#### [Exercise requirements]
Return the records word for word. Any pictures in them are not part of the copy.

#### [Materials provided]
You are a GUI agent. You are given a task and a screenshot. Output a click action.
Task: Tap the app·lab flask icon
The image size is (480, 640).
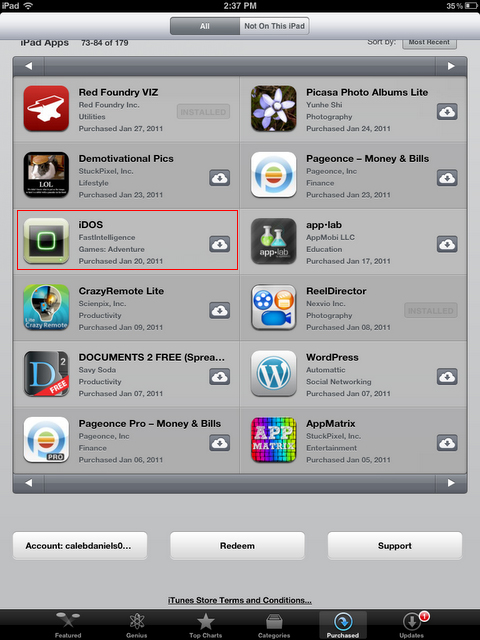(x=273, y=241)
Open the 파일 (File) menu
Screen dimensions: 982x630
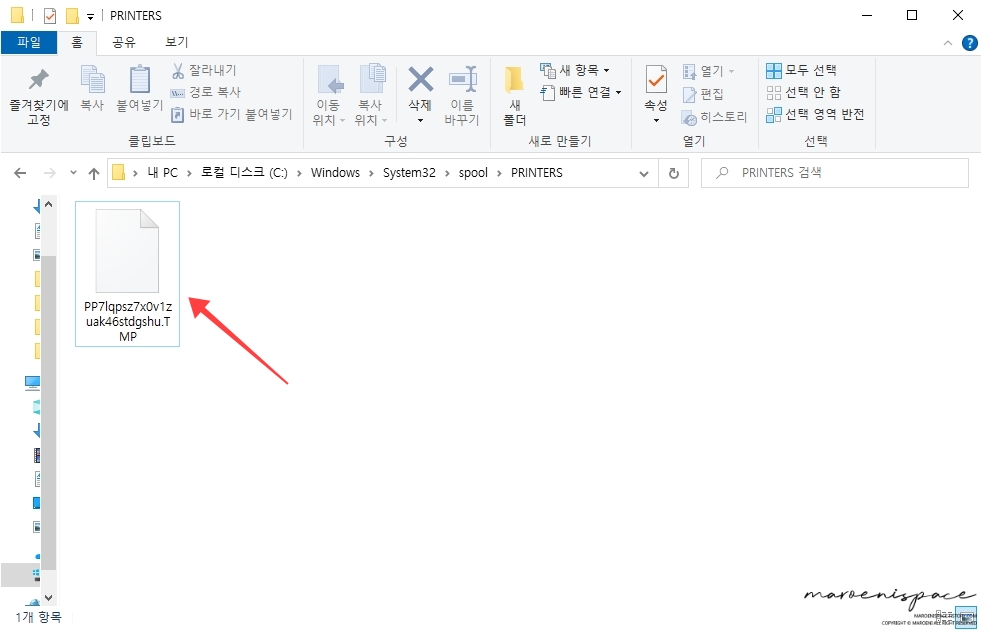pos(29,42)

#### [Answer for the task]
You are a GUI agent. You are given a task and a screenshot. Output a click action.
Task: Tap the app·lab flask icon
The image size is (480, 640).
(x=273, y=241)
Open the 파일 (File) menu
Screen dimensions: 982x630
pos(29,42)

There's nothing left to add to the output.